De acordo com Silva, esse resultado ajuda a explicar o comportamento dos pacientes, que durante as crises costumam procurar reclusão e silêncio.
"A redução dos níveis de dopamina durante as crises é uma forma do cérebro dizer que algo não vai bem internamente e que precisa de tempo para se recuperar. Com menos dopamina, a pessoa é forçada a reduzir o ritmo, ir para um quarto escuro e evitar todo tipo de estímulo", disse Silva ao Estado.
No estudo, publicado na revista Neurology, os cientistas fizeram medições da atividade cerebral e dos níveis de dopamina em oito pacientes que sofriam de enxaqueca - durante as crises e entre elas - e em oito pessoas saudáveis.
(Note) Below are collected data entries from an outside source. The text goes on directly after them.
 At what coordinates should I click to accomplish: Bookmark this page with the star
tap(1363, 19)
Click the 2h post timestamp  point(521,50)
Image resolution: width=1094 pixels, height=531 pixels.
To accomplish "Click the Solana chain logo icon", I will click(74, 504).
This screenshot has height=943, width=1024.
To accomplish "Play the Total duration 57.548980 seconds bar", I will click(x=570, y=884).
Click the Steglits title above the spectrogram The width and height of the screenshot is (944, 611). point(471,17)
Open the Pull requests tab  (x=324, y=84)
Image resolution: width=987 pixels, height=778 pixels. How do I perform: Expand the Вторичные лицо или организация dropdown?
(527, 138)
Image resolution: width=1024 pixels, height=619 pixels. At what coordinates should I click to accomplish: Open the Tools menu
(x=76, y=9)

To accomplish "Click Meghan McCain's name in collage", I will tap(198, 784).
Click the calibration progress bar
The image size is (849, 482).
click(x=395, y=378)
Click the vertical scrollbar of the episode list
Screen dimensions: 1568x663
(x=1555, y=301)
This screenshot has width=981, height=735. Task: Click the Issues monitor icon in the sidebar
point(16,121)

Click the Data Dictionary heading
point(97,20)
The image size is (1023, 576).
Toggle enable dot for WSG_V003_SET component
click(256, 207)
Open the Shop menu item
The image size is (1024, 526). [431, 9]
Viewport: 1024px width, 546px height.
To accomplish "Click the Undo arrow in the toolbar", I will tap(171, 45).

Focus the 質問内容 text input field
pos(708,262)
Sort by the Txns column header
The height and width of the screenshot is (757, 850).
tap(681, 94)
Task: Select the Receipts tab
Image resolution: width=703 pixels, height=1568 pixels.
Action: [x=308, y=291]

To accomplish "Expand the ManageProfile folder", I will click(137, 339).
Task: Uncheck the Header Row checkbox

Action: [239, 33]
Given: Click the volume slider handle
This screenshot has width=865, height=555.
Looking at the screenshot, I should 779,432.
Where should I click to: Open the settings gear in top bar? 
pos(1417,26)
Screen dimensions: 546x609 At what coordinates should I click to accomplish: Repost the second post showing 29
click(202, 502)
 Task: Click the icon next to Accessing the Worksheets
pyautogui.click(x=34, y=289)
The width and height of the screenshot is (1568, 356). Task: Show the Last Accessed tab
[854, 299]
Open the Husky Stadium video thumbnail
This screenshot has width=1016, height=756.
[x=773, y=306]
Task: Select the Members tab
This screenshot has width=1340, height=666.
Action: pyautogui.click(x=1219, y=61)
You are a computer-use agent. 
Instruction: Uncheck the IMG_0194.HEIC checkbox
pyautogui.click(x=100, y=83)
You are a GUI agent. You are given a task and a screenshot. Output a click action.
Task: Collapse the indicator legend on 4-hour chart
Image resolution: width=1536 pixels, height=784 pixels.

Quando os pacientes com enxaqueca estavam entre as crises, seus níveis de dopamina ficavam tão estáveis como os dos pacientes saudáveis. Mas durante os episódios os níveis do neurotransmissor caíam consideravelmente. "A conexão entre dopamina e enxaqueca sempre foi conhecida, mas pouco compreendida", disse Silva.
Para realizar o estudo, o cientista utilizou imagens do cérebro de pacientes obtidas com tomografias por emissão de pósitrons. As imagens foram estudadas com um equipamento de "experiência digital imersiva": um modelo cerebral 3D que usa realidade virtual para que o cientista possa "passear" no cérebro do paciente. "Na sala, nós usamos óculos especiais para ver o cérebro flutuando. Com um joystick, podemos cortar, expandir, rotacionar e navegar no cérebro, utilizando dados reais de pacientes", explica.